Kevin Andrew Murphy ::: (view all by) ::: December 09, 2003, 03:26 PM:

You know, if I were God, I'd want to be forever separated from people with red-hot coals and hornets in their nostrils too.

Even not being God, I'd stay away.

Stephan Brun ::: (view all by) ::: December 09, 2003, 03:36 PM:

I kind of like the 'reincarnation as potato' view, myself...

Kris Hasson-Jones ::: (view all by) ::: December 09, 2003, 04:06 PM:

When you notice comment spam you could email it to Teresa. Then she can blacklist them. I'll do that with this thread.

Stephan Brun ::: (view all by) ::: December 09, 2003, 04:14 PM:

Thank you, I didn't think of that. Tricky, this commenting business...

Teresa Nielsen Hayden ::: (view all by) ::: December 09, 2003, 09:06 PM:

You're right. We didn't notice that one.

Thanks, guys. You're the best.

Stephan Brun -- Comment spam ::: (view all by) ::: December 09, 2003, 11:50 PM:

Blushes
Do I get extra credit if I point at postal code as well?
(Credit really belongs to James Macdonald for discovering it)
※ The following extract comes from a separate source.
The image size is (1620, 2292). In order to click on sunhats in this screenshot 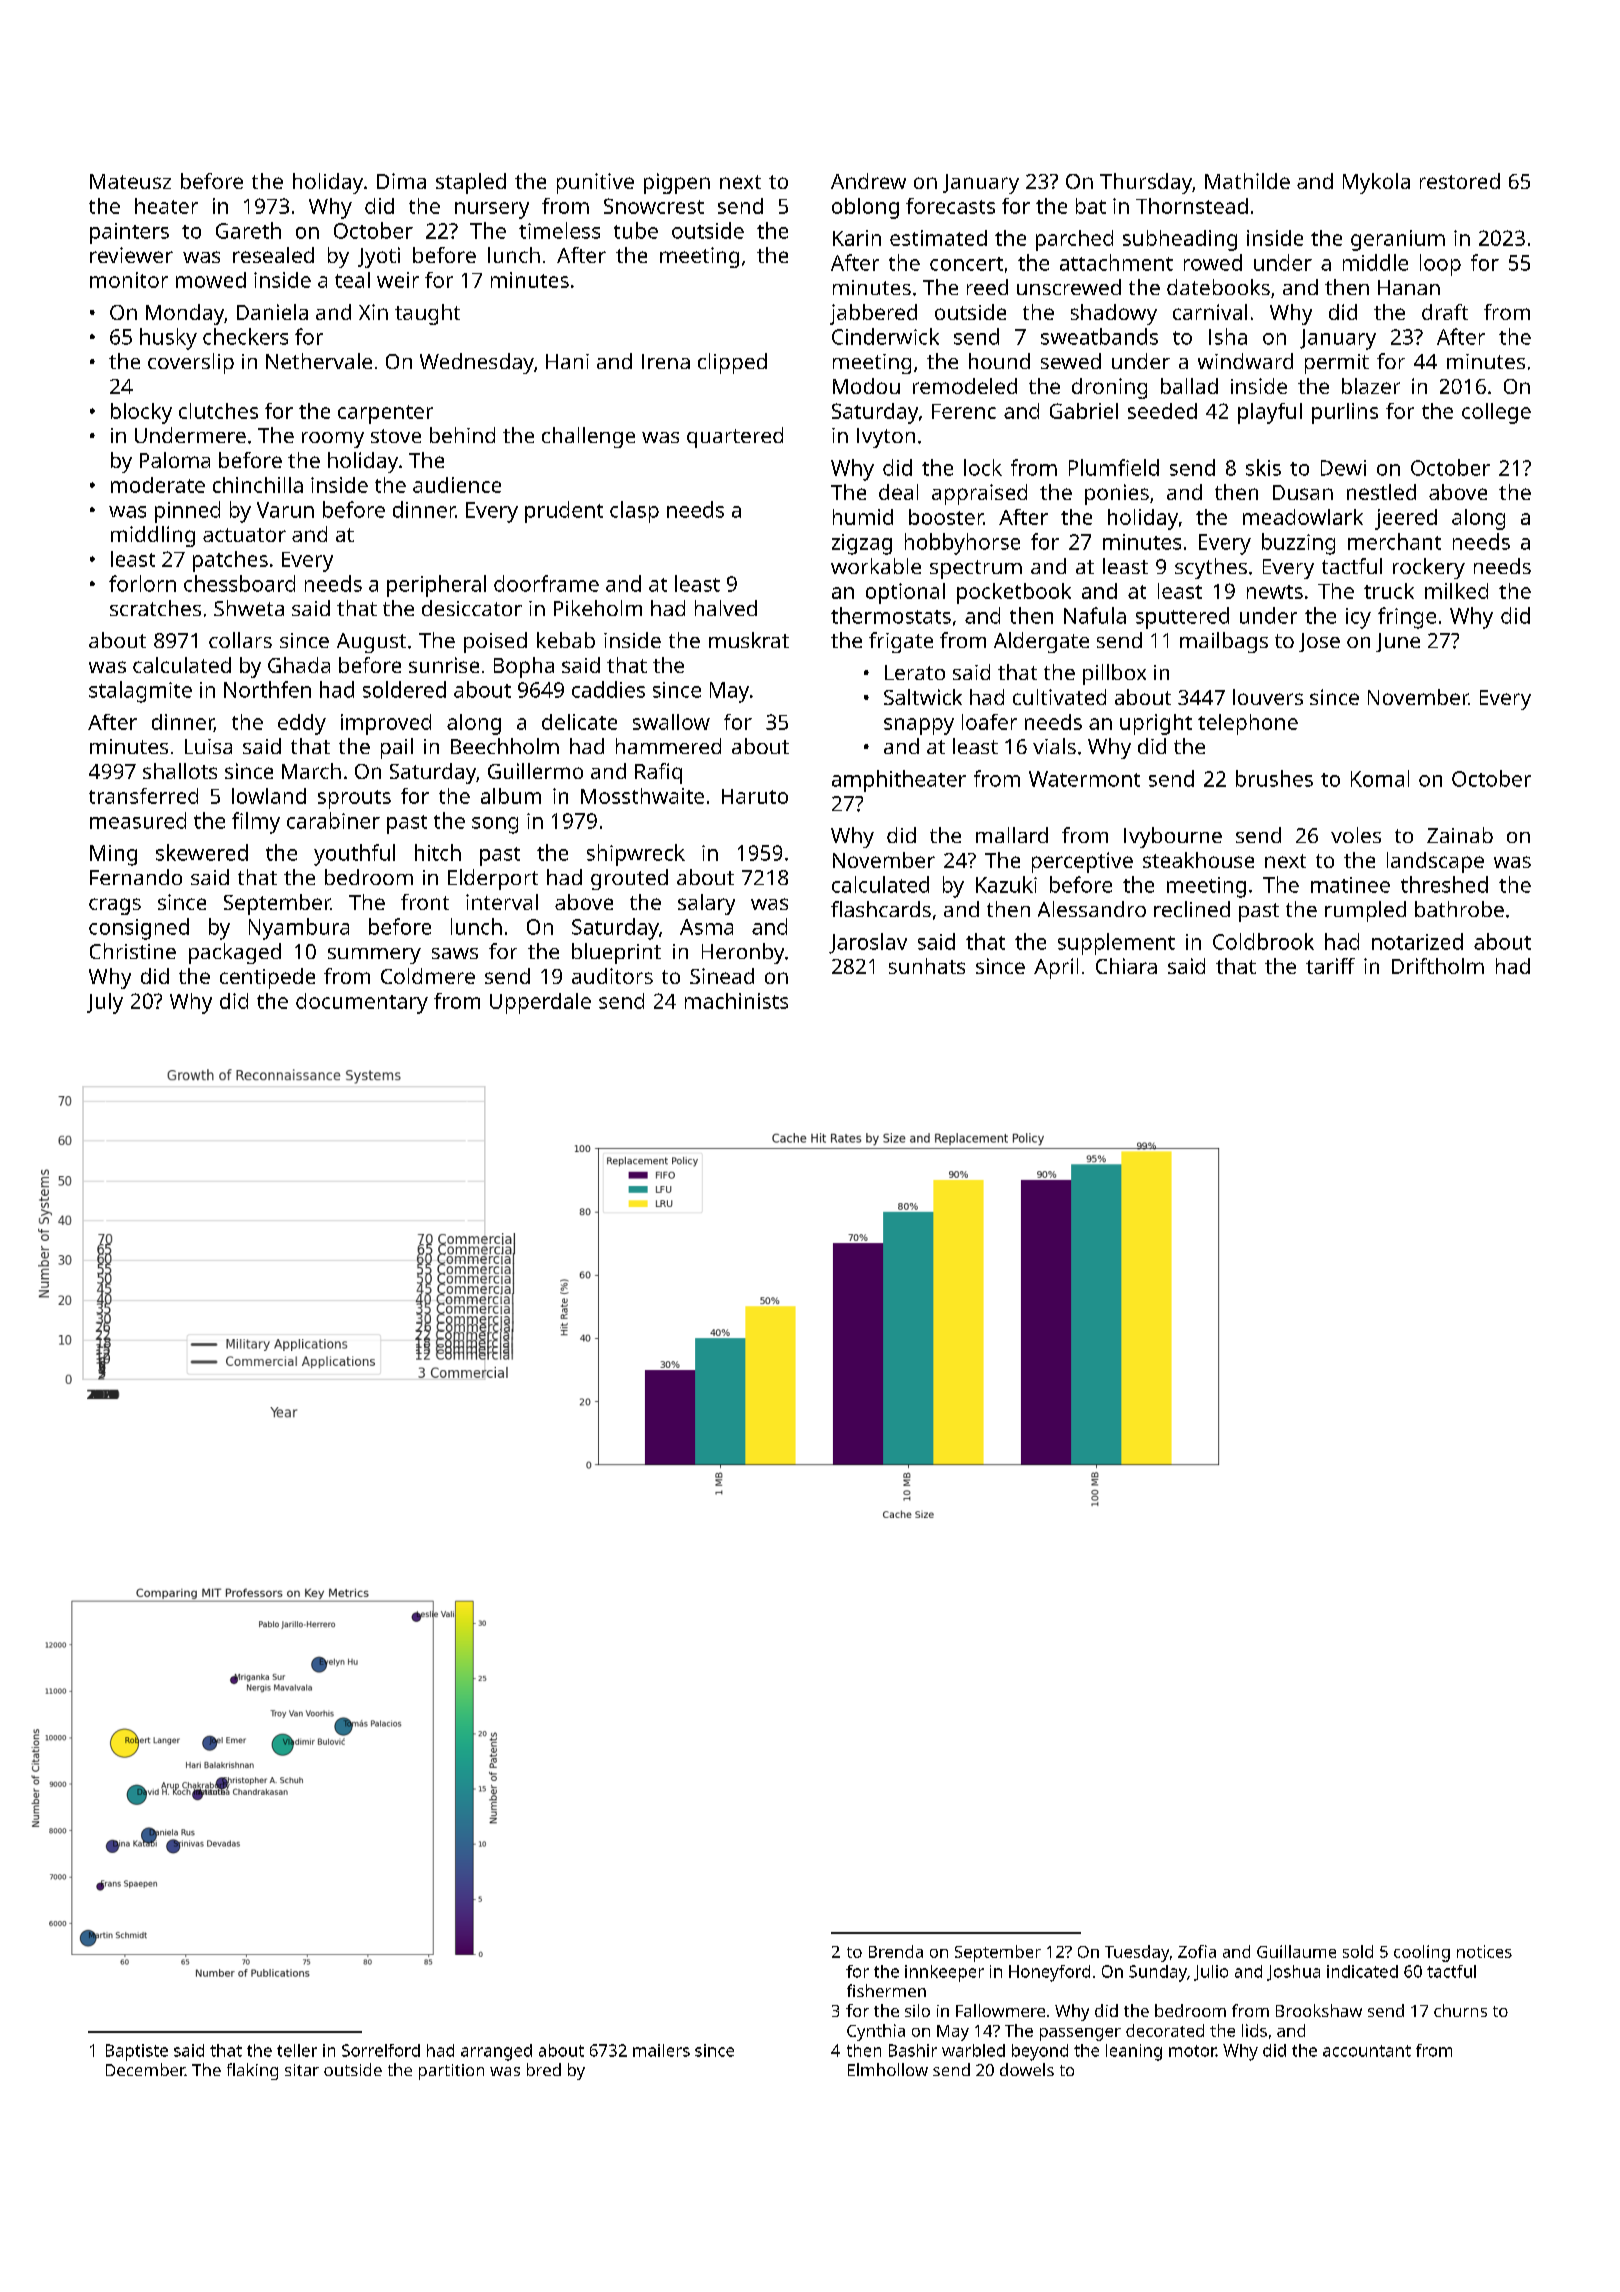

Stefan Jones ::: (view all by) ::: December 10, 2003, 04:29 PM:

Wow . . . *diet plans* are posting on this blog! Some many people must have been following this one that it's become a living, sentient meme able to interact with the real world.

I wonder if accounting practices, techniques for stripping paint, and recipies will eventually start posting here.

Barry ::: (view all by) ::: December 19, 2003, 12:35 PM:

From Matt McIrvin,
posted on August 2, 2002 06:15 PM:

"Years ago, a popular slogan was "The Internet treats censorship as failure and routes around it.""

Why would people have thought this? After all, if the error message 'you are not authorized to view this document' is returned, how does the *internet* know what to do?

*People*, on the other hand, may very well treat censhorship as damage, and attempt to route around it. But it's a people thing, not an internet thing.

"The corollary not considered at the time was that some sectors of it could end up routing around the entire United States.

Occasionally I think that excessive intellectual property regimes are finally going to bring about the long-predicted death of American global pop-cultural hegemony. I don't know who our successor will be, but I think I might bet on India."

The big uncertainty in all of this (including thing's like Charlie Stross' warning to watch for currency controls on the part of the US, as a late-stage symptom of fascism), is that the US is so huge and powerful. It's not one of several top-tier nations attempting to do radical things, it's *the* top tier nation telling the rest of the world what to do, when the rest of the world starts at tier-2 and works down from there.

James D. Macdonald ::: (view all by) ::: December 19, 2003, 02:19 PM:

If you want to look at the spammer/scammer's web page without showing them who you are, use this resource: http://samspade.org/t/safe

Alan Bostick, Comment Spam Fighter ::: (view all by) ::: December 22, 2003, 11:41 AM:

There must be something about this particular post that draws comment spam

Teresa Nielsen Hayden ::: (view all by) ::: December 24, 2003, 02:33 PM:

Huh. That was a characteristic of the Lolita spams -- subsequent waves would hit all the threads spammed in previous waves, and add a few more. Wonder if we're seeing the same guys over and over?